Given problem
Retype the items word for word, starting at the line that contains "You are a computer-use" and running through the end of the items. Leave the pictures out of your answer.
━━━━
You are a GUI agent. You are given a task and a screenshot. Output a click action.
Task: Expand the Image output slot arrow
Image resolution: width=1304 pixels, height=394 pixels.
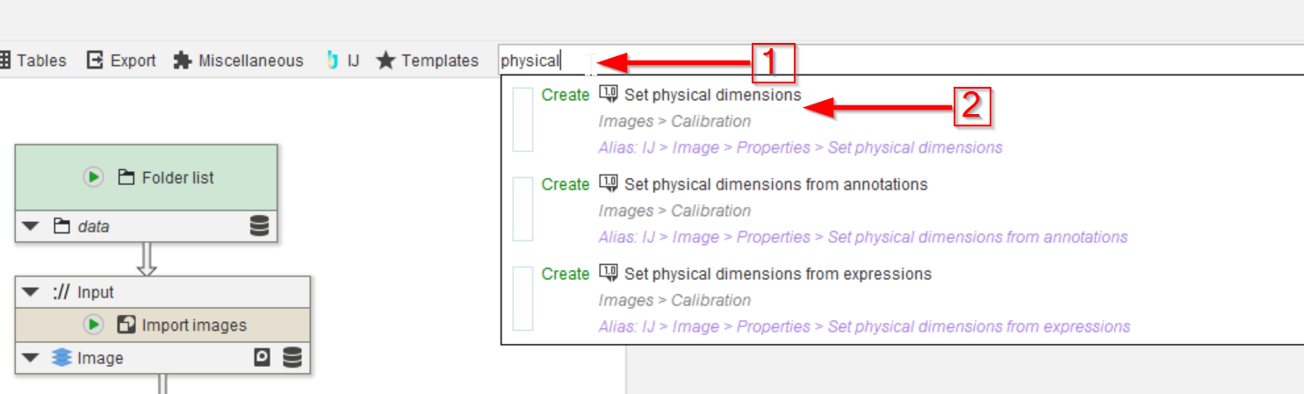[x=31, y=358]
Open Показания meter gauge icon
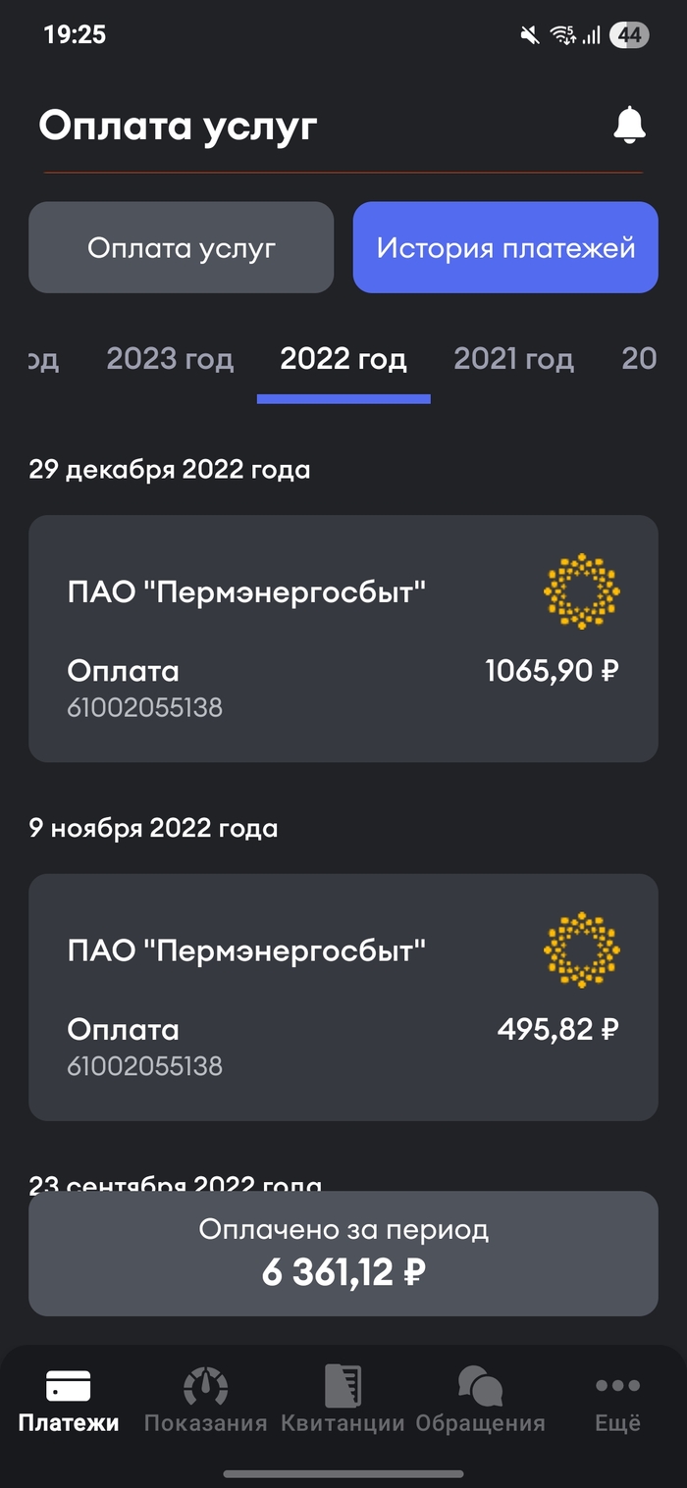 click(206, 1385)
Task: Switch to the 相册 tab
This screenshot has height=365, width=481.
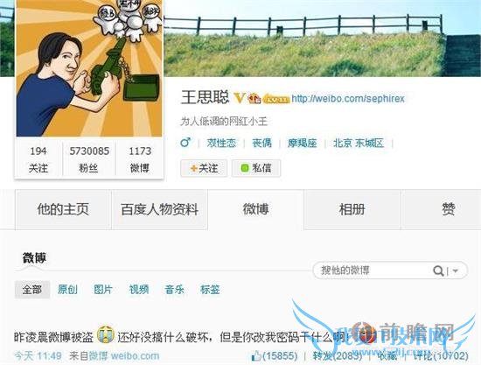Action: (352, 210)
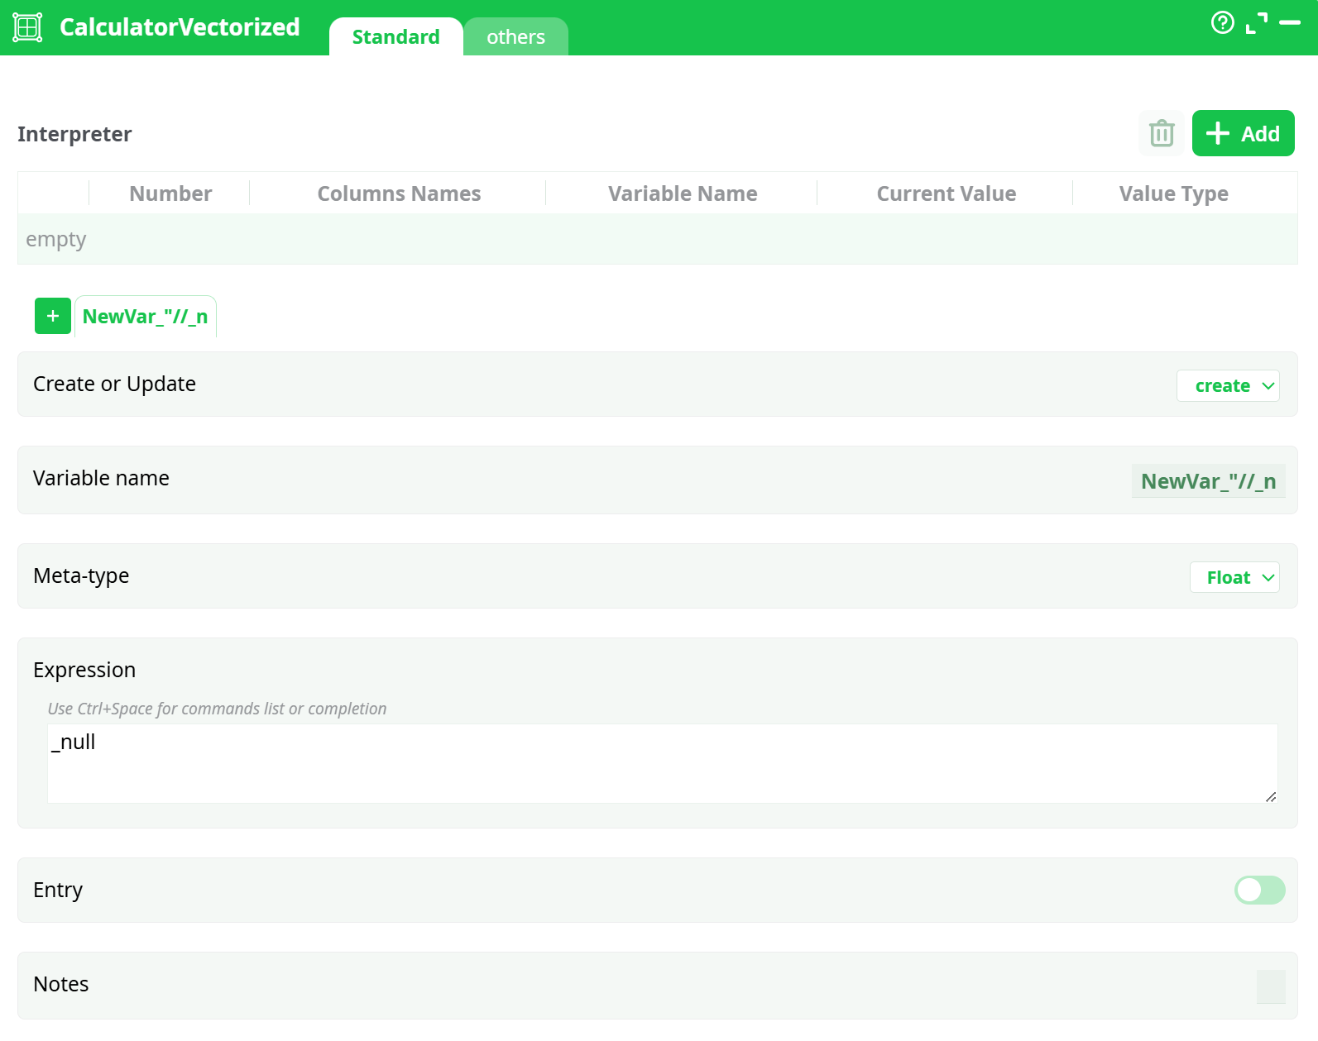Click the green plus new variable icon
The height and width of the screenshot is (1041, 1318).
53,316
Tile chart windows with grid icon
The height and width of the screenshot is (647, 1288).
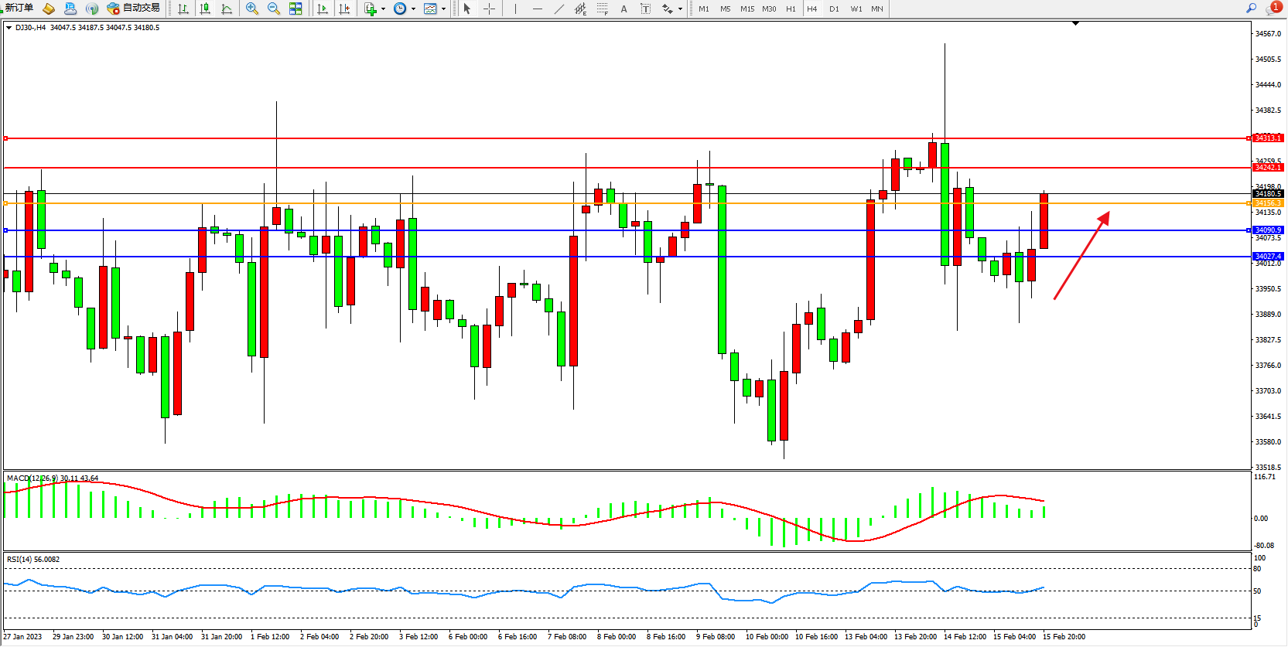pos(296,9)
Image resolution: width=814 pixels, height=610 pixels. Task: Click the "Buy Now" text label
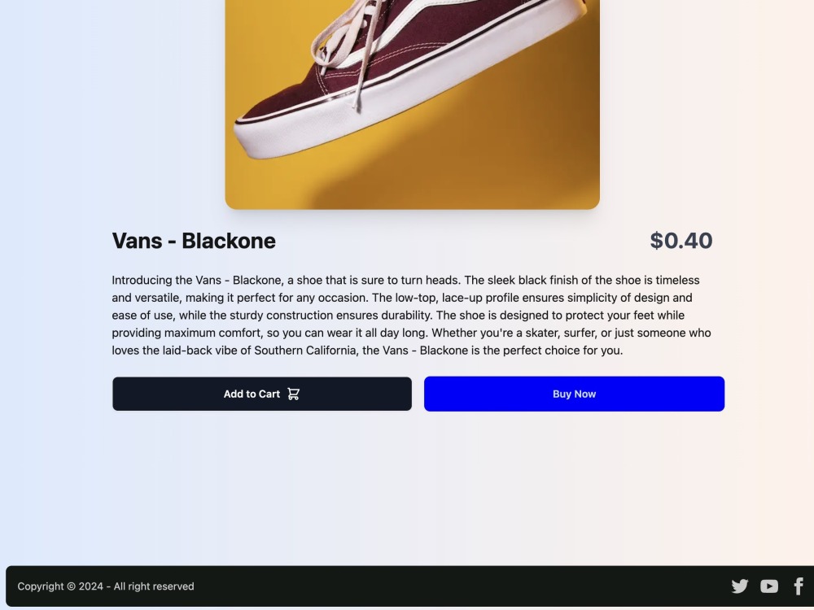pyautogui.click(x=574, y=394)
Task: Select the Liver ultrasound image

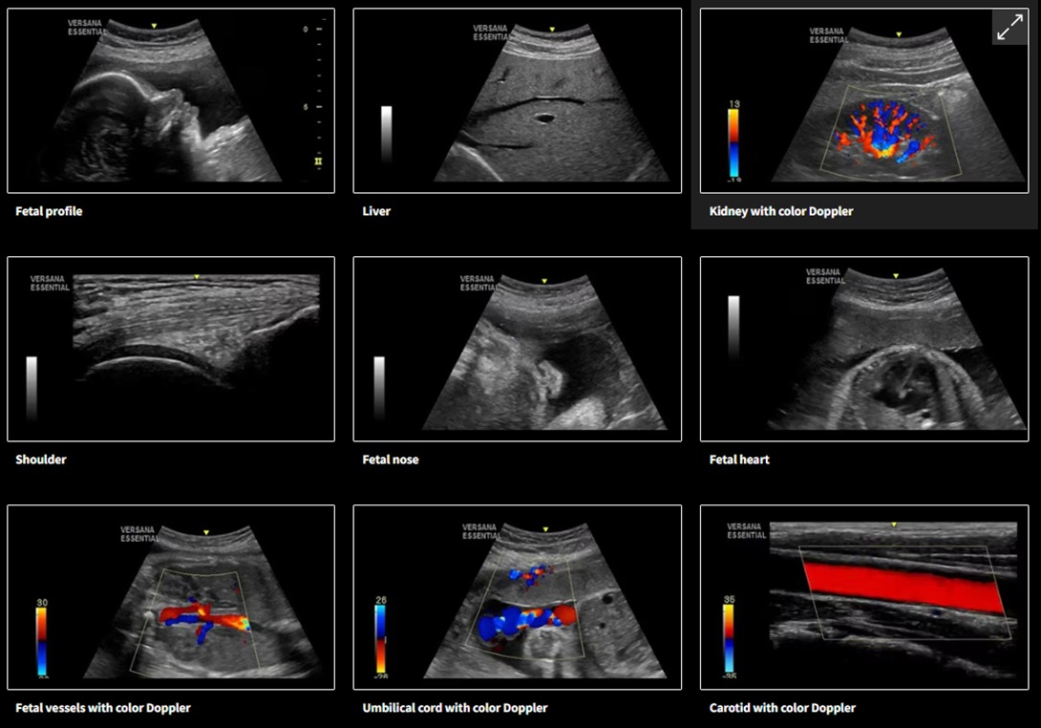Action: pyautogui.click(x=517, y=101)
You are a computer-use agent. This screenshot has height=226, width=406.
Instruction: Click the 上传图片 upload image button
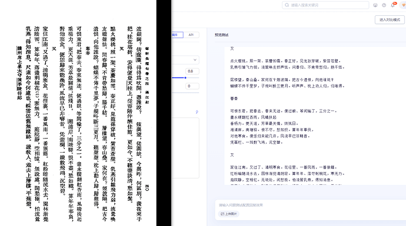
━━━━
Output for this exercise
You are a computer-use agent. This screenshot has height=226, width=406.
Instruction: Click the 上传图片 upload image button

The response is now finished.